_TASK_
Copy every record verbatim. Leave the pictures out.

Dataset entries
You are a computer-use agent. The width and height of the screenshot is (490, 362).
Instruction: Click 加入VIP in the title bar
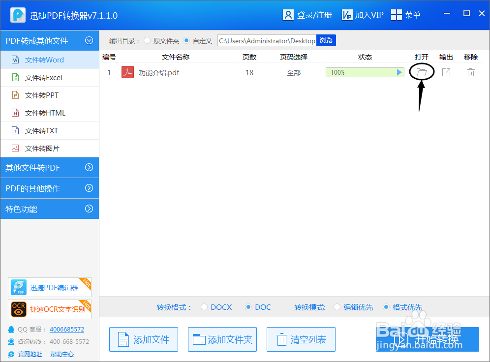click(363, 15)
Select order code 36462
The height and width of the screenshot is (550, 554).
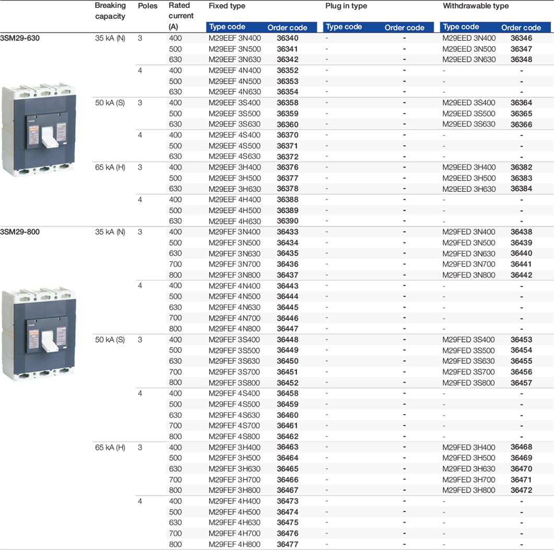[x=287, y=437]
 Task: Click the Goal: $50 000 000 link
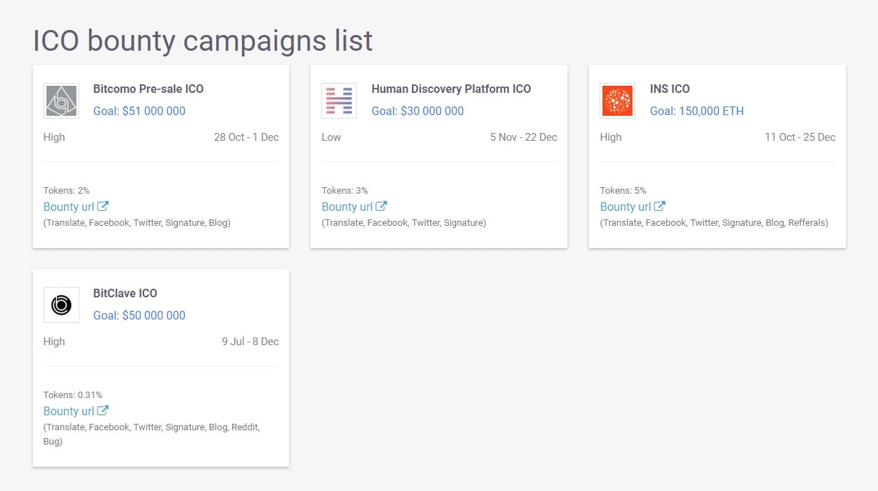click(139, 316)
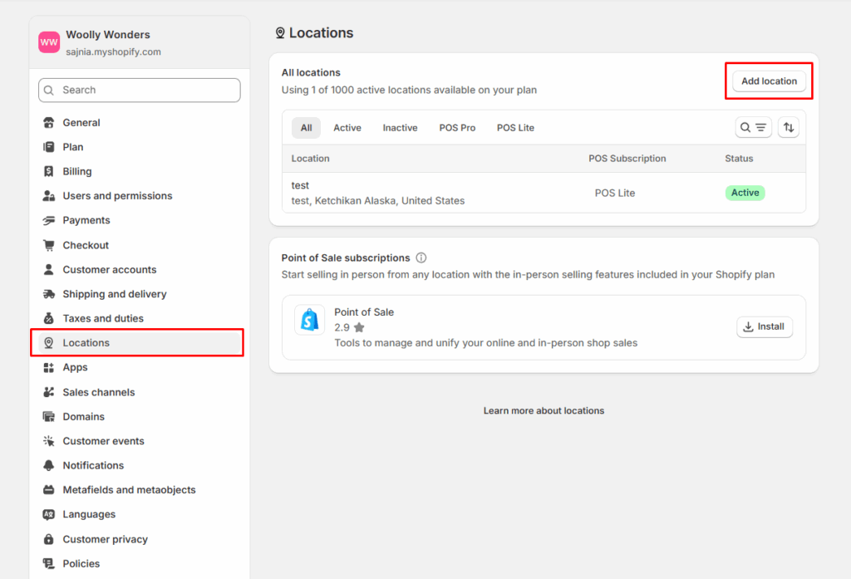Open Learn more about locations link

(544, 410)
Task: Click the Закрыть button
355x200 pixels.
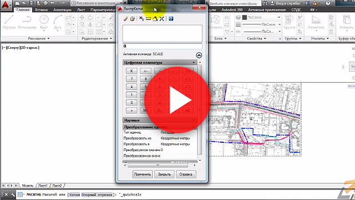Action: click(x=164, y=174)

_SOLUTION BELOW_
You are a computer-use agent. The width and height of the screenshot is (490, 362).
Instruction: Click 加入VIP in the title bar
click(363, 15)
Select order code 36462
The height and width of the screenshot is (550, 554).
[x=287, y=437]
 Task: Click the Goal: $50 000 000 link
click(139, 316)
Open Learn more about locations link

(544, 410)
Task: Click the Закрыть button
355x200 pixels.
Action: click(x=164, y=174)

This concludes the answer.